# CDU Hessen kriecht vor GRÜNEN bei Kormoran und Waschbär



## Thomas9904 (30. Juni 2017)

Vorabveröffentlichung Mag Juli







*CDU Hessen kriecht vor GRÜNEN bei Kormoran und Waschbär​*Kommentar

Und dem Titel Waschbären und Kormorane – Keine Jagdfreigabe berichtet Fuldainfo.de von der Absage an eine vernünftige Bejagung invasiver Arten wie Waschbär und Kormoran durch die Hessen-CDU.

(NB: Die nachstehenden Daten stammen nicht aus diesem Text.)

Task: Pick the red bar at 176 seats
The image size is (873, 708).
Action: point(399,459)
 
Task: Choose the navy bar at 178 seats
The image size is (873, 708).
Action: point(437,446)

Dass in Baden-Württemberg die Union als Juniorpartner der GRÜNEN sich am Nasenring durch den Landtag ziehen lässt und alle gegenüber Anglern gemachte Wahlversprechen bricht, haben wir berichtet und es ist nichts Neues:
 CDU Baden-Württemberg: Partei ohne Werte - Mauscheln, tarnen, täuschen, tricksen..

Wie aber nun aus dem obigen Bericht zu entnehmen ist, kriecht hier die Hessen-CDU als STÄRKERER Koalitionspartner auch vor den GRÜNEN auf dem Boden falsch verstandener Schützermoral  und gibt wider besseren Wissens keine Freigabe für eine vernünftige Bejagungsregelung.

Und dass es für die CDU nur um die Macht ging, und sie da lieber an den GRÜNEN hängen als an Jägern, Anglern, Fischern und der Landbevölkerung, das zeigt das Zitat des Sprechers der CDU-Fraktion im Hessischen Landtag, Dirk Landauaus Fuldainfo:


> _Wenn man, wie bei der Jagd und der Fischerei, verschiedene Interessen zusammenbringen muss, sind immer auch Kompromisse nötig, die nicht alle Interessengruppen vollständig zufriedenstelle_



SPD und FDP wären auf Seiten der Union gewesen, so dass wieder einmal mehr die GRÜNEN als Juniorpartner der Koalition in Hessen, als parlamentarischer Arm der spendensammelnden Schützerindustrie um NABU, BUND; Greenpeace, PeTA und Konsorten, gegen Jäger, Angler, Fischer und Landbevölkerung sich durchsetzen konnte.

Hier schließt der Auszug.